Thin Ethernet, popularly known as cheapernet or thinnet, is among the family of Ethernet standards that uses thinner coaxial cable as a transmission media. It is technically known as 10-BASE-2. Here, 10 is the maximum throughput, i.e. 10 Mbps, BASE denoted use of baseband transmission, and 2 refers to the maximum segment length of about 200 metres (precisely 185 metres).
This type of cabling allows a maximum of 30 stations to be connected to it by BNC connectors with 50 centimetres minimum gap between subsequent stations.

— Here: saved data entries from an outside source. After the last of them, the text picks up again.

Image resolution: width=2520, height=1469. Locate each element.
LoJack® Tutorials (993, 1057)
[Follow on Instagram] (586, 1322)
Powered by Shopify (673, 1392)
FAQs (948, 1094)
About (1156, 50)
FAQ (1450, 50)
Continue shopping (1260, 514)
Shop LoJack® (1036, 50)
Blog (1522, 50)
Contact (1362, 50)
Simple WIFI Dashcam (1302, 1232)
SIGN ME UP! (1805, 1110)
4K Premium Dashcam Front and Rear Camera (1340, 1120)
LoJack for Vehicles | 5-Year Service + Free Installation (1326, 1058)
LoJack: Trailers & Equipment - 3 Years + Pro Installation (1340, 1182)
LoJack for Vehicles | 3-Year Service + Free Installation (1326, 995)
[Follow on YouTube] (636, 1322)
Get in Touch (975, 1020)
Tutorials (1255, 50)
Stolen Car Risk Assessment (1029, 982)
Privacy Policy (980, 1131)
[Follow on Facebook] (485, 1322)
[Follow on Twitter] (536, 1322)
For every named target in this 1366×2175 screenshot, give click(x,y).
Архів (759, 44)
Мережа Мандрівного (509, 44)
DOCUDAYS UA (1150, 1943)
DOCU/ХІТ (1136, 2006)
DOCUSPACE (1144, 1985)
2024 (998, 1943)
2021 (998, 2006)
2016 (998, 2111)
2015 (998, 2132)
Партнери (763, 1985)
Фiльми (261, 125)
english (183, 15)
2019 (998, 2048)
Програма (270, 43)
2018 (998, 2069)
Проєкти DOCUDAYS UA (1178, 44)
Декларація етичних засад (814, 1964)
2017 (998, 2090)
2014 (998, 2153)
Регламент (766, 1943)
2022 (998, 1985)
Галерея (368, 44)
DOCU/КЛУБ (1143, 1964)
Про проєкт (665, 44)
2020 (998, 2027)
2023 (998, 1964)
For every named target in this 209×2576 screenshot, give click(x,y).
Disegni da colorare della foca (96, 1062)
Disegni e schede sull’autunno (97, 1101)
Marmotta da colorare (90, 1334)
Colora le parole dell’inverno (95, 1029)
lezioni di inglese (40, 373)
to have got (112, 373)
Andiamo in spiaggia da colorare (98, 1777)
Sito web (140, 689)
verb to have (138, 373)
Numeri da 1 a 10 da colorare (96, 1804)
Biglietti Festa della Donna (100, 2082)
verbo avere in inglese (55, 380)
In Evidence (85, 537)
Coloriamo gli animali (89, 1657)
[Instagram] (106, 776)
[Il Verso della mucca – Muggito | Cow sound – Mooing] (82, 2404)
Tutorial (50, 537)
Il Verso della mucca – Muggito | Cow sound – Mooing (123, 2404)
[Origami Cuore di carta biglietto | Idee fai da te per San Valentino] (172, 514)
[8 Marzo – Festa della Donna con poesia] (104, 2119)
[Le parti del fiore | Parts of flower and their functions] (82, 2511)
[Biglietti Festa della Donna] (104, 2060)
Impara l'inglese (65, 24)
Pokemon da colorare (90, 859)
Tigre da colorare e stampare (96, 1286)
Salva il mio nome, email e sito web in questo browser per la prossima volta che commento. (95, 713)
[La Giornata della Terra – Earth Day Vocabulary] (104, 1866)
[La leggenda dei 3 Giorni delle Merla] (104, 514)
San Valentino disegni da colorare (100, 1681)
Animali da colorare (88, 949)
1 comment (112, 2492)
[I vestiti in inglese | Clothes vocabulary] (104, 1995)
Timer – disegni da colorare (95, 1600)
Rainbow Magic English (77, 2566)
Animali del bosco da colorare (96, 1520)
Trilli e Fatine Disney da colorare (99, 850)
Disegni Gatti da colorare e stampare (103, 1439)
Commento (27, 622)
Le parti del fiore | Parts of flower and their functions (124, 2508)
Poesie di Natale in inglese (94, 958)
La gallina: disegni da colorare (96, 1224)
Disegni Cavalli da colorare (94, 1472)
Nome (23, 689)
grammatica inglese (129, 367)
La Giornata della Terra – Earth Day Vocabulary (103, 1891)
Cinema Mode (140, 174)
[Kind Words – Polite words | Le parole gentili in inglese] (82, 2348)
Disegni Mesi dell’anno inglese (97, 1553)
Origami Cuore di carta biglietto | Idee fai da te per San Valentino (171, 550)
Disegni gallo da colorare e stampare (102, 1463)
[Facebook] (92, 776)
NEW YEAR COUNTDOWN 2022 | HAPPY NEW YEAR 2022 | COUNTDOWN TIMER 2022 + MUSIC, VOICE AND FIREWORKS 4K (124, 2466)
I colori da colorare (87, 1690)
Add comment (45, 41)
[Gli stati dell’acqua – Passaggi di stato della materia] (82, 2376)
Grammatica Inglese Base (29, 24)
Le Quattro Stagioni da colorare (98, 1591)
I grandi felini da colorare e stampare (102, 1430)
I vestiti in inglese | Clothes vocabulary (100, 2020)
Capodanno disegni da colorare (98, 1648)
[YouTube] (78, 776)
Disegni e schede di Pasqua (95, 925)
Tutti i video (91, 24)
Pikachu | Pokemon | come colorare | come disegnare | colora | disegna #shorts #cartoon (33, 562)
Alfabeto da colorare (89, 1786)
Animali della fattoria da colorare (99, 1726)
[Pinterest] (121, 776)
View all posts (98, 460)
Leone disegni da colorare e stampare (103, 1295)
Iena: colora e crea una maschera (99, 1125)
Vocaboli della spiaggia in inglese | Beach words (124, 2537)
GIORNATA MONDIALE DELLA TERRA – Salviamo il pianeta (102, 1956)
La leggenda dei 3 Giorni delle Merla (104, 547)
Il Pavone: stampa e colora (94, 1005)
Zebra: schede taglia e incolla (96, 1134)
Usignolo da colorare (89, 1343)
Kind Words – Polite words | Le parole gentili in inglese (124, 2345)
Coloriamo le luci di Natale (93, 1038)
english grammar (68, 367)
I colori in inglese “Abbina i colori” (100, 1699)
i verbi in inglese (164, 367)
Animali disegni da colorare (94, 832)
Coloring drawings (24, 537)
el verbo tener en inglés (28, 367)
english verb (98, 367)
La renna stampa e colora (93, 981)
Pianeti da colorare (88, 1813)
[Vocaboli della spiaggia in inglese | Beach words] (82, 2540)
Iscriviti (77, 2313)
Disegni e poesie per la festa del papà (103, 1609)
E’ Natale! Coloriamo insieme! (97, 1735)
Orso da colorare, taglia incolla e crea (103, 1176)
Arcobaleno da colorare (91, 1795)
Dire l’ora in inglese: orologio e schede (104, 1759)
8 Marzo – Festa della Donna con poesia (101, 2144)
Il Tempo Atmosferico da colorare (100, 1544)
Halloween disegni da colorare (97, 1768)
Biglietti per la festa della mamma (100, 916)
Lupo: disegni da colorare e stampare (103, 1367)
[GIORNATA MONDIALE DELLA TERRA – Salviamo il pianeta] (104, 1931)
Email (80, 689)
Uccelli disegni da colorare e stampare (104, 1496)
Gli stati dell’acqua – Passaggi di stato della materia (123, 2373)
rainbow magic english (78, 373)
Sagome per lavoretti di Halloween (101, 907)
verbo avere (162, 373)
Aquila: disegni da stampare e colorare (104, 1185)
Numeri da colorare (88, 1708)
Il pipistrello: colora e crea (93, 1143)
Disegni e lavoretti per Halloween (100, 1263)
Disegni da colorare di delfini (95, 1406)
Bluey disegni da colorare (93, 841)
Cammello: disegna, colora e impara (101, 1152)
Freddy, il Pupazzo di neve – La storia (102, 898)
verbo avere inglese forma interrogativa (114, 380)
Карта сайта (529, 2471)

The salient features of 10-BASE-2 Ethernet cabling are −
10-BASE-2 use RG-58 A/U coaxial cable. It is thinner, more flexible, more economic and easier to install than the coaxial cable used in thick Ethernet.
The cable has 10 Mbps transmission speed.
The maximum segment length is 185 m and the minimum gap between stations is 50 cm.
The maximum number of stations that can be connected is restricted to 30.
Thinnet uses Manchester coding. A low-to-high transition in the middle of the bit period is encoded as binary 0 while a high-to-low transition in the middle of the bit period is encoded as binary 1.
It uses BNC T-connector for connecting with the stations network interface card (NIC) and also for joining cables.
The thin coaxial cable is terminated by a 50 ohm resistor at both the ends.